Environment: Java, J2EE, Eclipse, JSP, Servlets, Spring, JavaScript, HTML, RESTful, shell scripting, XML, Oracle 10g, Cloudera Hadoop, Map Reduce, Pig, HDFS.
Confidential
Java/ J2EE Developer
Responsibilities:
- Involved in Analysis, design and development of web applications based on J2EE.
- Struts framework is used for managing the navigation and page flow.
- Developed the EJB-Session Bean acts as Facade, will be able to access the business entities through their local home interfaces.
- Designed the user interface using HTML, CSS, java Script and JQuery
- Used Log4j to debug and generate new logs for the application.
- Used JDBC for accessing the data from the Oracle database. Created database tables, stored procedures using PL/SQL in Oracle DB.
- Validation on Web Forms, for client-side validation as per the requirement.
- Experienced in developing code to convert JSON data to Customize JavaScript objects.
- Developed Servlets and JSPs based on MVC pattern using Struts framework.
- Provided support for Production and Implementation Issues. Involved in end-user/client training of the application.
- Performed Unit Tests on the application to verify and identify various scenarios.
- Used Eclipse for development, Testing, and Code Review.
- Involved in the release management process to QA/UAT/Production regions.
- Used Maven tool for building application EAR for deploying on Web Logic Application servers.
- Developed of the project in the agile environment.
Environment: J2EE, Java, Eclipse, EJB, Java Beans, JDBC, JSP, Struts, Design Patterns, BEA WebLogic, PL/SQL, DB2, UML, CVS, JUnit, Log4j.
Confidential
Java Developer
Responsibilities:
- Involved in various phases of Software Development Life Cycle (SDLC) of the application like Requirement gathering, design, development and documentation.
- The application is designed using J2EE design patterns and technologies based on MVC architecture
- Involved in designing the user interfaces using HTML, CSS and JavaScript for client-side validation.
- Developed custom tags, JSTL to support custom User Interfaces.
- Handled business logic as a Model using the helper classes and Servlets to control the flow of application as controller as server-side validations.

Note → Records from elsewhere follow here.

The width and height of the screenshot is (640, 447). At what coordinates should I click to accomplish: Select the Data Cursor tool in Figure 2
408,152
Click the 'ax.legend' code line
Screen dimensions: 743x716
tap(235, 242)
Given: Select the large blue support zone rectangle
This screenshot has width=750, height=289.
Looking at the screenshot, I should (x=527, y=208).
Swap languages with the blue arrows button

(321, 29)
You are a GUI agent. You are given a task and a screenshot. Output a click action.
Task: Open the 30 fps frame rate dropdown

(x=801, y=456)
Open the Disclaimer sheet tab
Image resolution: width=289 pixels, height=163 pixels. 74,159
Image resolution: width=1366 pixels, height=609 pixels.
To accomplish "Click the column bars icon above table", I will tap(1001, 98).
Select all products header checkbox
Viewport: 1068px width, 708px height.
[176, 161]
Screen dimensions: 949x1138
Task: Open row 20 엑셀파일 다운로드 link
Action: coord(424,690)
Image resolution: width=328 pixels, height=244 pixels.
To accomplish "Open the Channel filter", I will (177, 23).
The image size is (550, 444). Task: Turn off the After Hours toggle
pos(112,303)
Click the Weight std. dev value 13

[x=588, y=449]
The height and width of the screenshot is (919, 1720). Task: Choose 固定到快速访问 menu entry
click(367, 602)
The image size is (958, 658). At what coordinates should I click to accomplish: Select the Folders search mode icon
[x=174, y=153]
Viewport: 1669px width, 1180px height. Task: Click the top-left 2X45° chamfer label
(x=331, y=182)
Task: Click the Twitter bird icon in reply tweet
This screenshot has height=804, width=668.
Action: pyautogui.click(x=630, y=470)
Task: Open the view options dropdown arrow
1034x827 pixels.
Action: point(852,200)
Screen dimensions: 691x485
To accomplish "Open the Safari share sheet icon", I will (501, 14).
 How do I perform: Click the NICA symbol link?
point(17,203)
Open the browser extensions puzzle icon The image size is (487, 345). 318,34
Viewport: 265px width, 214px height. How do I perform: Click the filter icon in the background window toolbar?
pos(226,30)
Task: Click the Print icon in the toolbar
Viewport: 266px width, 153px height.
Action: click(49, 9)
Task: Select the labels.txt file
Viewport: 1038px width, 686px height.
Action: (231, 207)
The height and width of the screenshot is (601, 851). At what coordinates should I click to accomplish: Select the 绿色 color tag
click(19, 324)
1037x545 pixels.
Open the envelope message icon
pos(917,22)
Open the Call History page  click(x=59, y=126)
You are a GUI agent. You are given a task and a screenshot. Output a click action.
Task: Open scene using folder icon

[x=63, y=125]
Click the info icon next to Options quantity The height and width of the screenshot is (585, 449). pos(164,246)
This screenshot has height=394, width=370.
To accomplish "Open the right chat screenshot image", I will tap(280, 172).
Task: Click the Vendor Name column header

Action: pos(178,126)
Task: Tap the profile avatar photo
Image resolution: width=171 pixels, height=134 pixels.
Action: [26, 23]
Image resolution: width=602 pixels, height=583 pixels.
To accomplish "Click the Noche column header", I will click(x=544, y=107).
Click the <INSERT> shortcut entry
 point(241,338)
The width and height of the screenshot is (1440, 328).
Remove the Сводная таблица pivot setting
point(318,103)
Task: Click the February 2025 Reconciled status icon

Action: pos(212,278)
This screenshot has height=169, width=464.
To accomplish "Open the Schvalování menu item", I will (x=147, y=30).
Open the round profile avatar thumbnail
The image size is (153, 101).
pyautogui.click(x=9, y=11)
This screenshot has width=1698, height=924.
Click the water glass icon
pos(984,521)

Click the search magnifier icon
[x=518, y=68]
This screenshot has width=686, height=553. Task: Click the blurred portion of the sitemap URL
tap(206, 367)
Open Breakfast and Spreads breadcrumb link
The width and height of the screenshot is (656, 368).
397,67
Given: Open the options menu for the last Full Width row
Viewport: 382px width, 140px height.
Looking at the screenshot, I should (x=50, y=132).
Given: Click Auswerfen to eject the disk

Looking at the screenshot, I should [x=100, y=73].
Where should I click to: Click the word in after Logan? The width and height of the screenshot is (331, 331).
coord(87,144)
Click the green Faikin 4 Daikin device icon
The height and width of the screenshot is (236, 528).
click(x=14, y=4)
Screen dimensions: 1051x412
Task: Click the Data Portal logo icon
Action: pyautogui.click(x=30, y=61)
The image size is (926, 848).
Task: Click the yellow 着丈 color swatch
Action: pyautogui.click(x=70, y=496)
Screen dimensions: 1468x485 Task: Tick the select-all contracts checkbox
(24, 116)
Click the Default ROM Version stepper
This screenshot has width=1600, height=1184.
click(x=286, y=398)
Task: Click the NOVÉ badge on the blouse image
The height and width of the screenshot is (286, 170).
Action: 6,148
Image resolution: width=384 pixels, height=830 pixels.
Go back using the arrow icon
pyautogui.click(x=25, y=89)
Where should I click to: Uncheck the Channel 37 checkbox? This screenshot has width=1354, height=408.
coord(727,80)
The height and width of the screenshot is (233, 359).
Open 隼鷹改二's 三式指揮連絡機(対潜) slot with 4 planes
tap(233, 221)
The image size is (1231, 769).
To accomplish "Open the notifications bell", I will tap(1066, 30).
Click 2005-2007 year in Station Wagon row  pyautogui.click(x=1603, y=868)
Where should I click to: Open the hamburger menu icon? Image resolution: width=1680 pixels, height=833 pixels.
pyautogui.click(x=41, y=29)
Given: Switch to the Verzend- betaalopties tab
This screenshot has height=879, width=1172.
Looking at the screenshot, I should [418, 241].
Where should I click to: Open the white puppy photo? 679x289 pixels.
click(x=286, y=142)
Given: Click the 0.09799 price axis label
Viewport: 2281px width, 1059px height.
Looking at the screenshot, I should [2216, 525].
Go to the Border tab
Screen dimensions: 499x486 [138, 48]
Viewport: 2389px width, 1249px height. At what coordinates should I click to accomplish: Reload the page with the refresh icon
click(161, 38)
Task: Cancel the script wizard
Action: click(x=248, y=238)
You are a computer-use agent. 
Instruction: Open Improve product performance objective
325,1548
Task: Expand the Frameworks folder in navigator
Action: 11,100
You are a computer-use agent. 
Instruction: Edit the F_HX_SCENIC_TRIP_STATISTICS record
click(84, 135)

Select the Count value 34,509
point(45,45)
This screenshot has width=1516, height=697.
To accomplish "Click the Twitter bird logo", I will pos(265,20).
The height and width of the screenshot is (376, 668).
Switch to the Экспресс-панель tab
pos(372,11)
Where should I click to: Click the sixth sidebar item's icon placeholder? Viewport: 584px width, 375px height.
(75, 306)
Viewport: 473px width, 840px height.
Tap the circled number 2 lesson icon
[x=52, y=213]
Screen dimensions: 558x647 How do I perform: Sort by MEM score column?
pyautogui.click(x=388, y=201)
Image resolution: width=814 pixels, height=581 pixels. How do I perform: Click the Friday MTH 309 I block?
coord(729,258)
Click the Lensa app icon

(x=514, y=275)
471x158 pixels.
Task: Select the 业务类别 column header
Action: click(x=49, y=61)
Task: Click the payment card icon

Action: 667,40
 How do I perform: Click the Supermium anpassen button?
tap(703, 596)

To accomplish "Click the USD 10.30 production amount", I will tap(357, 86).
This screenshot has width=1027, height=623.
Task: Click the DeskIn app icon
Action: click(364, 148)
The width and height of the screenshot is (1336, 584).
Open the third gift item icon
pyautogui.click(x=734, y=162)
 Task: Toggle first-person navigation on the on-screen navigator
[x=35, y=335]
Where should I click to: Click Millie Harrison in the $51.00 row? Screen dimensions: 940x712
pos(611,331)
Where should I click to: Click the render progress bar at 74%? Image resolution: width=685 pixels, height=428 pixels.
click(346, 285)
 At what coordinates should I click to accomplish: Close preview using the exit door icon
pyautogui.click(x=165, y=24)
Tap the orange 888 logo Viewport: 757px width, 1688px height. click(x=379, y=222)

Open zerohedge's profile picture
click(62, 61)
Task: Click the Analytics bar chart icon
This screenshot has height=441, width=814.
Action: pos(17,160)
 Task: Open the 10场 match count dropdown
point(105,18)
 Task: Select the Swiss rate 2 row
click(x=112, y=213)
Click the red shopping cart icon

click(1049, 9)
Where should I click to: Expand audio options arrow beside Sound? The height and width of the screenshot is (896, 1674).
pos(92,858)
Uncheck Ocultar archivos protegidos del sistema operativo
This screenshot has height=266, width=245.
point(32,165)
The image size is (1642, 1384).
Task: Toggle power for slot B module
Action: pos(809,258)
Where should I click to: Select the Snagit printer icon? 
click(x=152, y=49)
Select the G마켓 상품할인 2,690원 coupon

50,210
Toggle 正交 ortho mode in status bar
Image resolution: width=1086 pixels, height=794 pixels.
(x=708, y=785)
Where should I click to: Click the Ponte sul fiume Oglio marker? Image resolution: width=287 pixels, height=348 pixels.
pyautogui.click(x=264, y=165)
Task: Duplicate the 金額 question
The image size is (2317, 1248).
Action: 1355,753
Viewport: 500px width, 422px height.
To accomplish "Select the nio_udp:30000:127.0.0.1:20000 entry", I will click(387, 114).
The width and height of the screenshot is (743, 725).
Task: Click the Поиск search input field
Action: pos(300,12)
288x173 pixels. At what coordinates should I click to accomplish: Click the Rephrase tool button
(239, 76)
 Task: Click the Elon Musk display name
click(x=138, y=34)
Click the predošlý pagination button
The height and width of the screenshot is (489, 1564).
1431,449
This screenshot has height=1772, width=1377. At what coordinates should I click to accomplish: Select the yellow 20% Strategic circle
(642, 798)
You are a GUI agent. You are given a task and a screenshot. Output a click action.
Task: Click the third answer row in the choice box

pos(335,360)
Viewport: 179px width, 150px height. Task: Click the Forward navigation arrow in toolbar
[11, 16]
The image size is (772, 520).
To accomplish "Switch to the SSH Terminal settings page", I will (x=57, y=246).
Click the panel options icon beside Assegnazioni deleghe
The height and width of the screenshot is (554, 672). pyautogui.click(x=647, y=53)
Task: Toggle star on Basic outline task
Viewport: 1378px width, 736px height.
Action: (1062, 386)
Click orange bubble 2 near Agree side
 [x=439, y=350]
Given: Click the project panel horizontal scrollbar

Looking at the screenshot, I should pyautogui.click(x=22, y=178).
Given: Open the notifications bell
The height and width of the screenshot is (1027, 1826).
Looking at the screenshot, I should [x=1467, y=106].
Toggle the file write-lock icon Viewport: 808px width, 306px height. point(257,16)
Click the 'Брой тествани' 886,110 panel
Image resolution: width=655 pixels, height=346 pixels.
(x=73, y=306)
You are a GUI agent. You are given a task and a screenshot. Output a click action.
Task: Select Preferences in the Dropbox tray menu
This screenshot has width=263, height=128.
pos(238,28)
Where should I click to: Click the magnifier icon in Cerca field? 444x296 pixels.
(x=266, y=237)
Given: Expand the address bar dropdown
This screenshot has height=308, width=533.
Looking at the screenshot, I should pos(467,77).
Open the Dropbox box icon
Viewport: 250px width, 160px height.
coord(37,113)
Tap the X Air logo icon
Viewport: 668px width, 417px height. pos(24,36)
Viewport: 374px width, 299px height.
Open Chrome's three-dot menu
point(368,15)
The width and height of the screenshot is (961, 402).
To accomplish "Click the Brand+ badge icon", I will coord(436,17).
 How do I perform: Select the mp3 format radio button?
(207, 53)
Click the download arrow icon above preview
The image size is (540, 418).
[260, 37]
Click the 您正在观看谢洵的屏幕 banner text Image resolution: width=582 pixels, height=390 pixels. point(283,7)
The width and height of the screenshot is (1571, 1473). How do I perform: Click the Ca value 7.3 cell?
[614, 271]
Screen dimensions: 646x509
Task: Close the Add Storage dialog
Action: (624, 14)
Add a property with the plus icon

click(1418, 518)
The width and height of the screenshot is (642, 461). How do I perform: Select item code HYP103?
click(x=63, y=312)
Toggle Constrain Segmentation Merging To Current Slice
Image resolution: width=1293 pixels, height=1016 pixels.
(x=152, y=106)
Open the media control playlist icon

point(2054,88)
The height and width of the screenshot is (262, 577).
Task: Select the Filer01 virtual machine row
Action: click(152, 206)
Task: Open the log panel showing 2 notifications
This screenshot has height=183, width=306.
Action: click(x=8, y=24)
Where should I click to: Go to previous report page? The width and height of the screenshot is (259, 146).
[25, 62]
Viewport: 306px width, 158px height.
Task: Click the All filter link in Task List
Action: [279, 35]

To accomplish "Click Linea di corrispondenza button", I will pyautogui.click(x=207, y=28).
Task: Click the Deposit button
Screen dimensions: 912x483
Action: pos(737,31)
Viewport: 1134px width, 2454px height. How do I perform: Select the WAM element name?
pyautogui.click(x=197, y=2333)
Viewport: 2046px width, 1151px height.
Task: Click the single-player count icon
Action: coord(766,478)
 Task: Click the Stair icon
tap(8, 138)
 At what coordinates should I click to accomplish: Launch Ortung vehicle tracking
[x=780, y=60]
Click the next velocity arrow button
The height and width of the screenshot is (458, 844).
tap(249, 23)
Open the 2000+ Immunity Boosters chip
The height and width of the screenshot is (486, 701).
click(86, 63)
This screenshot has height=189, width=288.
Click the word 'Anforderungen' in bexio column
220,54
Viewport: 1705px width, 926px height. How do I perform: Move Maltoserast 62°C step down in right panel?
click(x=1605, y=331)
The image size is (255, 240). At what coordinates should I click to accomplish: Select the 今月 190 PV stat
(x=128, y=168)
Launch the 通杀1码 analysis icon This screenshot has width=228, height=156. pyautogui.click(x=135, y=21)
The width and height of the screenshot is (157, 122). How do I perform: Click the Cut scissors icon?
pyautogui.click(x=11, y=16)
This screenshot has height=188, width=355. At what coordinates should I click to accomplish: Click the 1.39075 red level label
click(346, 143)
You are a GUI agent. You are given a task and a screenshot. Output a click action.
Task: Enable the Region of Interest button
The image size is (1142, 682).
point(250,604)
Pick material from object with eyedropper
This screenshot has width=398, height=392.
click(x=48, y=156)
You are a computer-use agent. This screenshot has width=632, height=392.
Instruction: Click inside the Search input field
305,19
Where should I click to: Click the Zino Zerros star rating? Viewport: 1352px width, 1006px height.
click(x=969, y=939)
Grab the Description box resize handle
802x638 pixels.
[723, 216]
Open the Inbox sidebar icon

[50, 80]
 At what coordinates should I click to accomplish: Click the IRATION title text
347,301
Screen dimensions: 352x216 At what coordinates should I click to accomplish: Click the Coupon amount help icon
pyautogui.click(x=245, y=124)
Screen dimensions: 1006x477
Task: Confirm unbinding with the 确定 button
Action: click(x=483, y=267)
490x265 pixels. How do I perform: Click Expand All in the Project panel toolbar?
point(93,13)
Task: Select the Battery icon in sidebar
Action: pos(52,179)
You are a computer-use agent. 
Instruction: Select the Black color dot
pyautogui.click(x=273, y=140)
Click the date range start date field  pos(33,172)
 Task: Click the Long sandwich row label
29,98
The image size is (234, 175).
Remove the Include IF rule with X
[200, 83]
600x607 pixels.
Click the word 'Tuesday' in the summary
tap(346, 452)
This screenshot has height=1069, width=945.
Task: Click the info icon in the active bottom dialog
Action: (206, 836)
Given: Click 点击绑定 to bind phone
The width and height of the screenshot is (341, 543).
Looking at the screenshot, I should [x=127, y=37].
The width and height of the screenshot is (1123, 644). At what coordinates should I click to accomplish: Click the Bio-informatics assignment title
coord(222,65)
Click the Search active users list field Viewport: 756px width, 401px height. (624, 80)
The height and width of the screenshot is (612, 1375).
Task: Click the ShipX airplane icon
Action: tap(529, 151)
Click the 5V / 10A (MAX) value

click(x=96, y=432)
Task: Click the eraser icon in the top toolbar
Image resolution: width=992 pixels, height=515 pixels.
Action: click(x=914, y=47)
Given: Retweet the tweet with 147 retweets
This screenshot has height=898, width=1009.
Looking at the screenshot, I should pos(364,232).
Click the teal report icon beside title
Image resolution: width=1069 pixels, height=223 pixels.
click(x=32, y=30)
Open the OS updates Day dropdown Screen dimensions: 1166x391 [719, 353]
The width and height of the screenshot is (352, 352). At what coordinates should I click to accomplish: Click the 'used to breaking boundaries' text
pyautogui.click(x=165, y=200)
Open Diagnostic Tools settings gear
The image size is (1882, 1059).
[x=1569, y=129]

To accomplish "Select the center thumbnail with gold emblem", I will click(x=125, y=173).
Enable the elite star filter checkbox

- Involved in Servlets, Java Bean programming on the server side for the communication between clients and server.
- Involved in Implemented Web-Services to integrate between different applications (internal and third party components) using Restful services.
- Involved in writing unit testing for doing positive and negative test cases.
- Developed the maven scripts for preparing WAR files used to deploy J2EE components.
- Created tables, views, triggers, stored procedures on MySQL server for data manipulation and retrieval.
- Used JDBC to invoke Stored Procedures and for database connectivity to database server.
- Used Log4J to capture the log that includes runtime exceptions.
- Involved in Bug fixing and functionality enhancements.
- Developed the project using Waterfall model.
Environment: J2EE, Java, UNIX, red-hat, Putty, MVC, JSP, JDBC, Eclipse IDE, Apache Tomcat, CSS, HTML, JavaScript, SQL Server.